Publicado originalmente em Agência Bori. Para acessar, clique aqui.
Highlights
- Relatório inédito mostra que estudos com falhas metodológicas foram amplamente citados na CPI da Covid
- Didatismo e relevância pública foram os principais critérios para convite de cientistas depoentes
- Ciência brasileira precisa se organizar para ter impacto em políticas públicas
Estudos com falhas metodológicas e referências científicas enviesadas foram amplamente utilizados por depoentes negacionistas durante a CPI da Pandemia, em 2021, o que confundiu a qualidade do debate público sobre as evidências científicas. É o que revela o relatório inédito “Evidências em Debate”, elaborado pelo estúdio de inteligência de dados Lagom Data em parceria com o Instituto Serrapilheira e com a Agência Bori, divulgado na quinta-feira (16).
O documento mostra que os cientistas convidados para depor foram escolhidos com base na sua relevância pública e didatismo e não exatamente por serem referência científica direta na área. A maioria desses convidados, inclusive, não havia publicado estudos relevantes sobre Covid-19 em 2021.
O estudo se debruçou sobre a transcrição dos debates, compostos por mais de três milhões de palavras, ditas em 69 sessões da CPI da Covid-19 ao longo de seis meses. A análise do material se valeu de métodos quantitativos e qualitativos para localizar trechos que indicavam referências científicas nos discursos dos depoentes e, em seguida, identificar a que estudos, pesquisadores e instituições eles se referiam. “Também procuramos caracterizar os estudos mobilizados nos debates para entender o que estava tendo impacto”, explica Marcelo Soares, editor do relatório e diretor do Lagom Data.
Uma das estratégias comuns dos negacionistas levantada pelo relatório foi o uso de uma retórica de quantidade de estudos científicos para comprovar sua tese.

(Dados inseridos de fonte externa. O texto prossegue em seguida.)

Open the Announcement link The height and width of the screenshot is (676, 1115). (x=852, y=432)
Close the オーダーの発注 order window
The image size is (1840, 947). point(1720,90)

A chamada “tropa de choque” governista chegou a publicar um voto em separado listando centenas de estudos com evidências sobre a eficácia de medicamentos como a cloroquina – classificadas como duvidosas. “Quando se vai olhar, boa parte está em preprint (ou seja, não passou pela revisão por pares), incluindo até cartas do leitor enviadas para revistas científicas para criticar outros estudos”, aponta Soares.
A centralidade no debate de evidências científicas de baixa qualidade, feito de forma mais intensa por negacionistas, mas também utilizadas por depoentes da oposição do governo Bolsonaro, geralmente para criticá-las, empobreceu o debate público sobre a Covid-19. “Poucos bons estudos foram debatidos, passando ao largo da maior parte da produção científica sobre a Covid feita no Brasil. Pesquisas sobre os efeitos da omissão do governo no combate à pandemia foram pouco citadas ou, quando o foram, mobilizaram pouco os integrantes da CPI”.
Essa é a primeira tentativa de se construir uma metodologia para avaliar como as evidências científicas aparecem ou não no debate público. Para Soares, ao mostrar como a ciência ainda interage pouco com a esfera política, o relatório reforça a necessidade da comunidade científica se organizar para que a ciência de qualidade tenha mais impacto em políticas públicas – ainda mais no contexto atual de reconstrução política.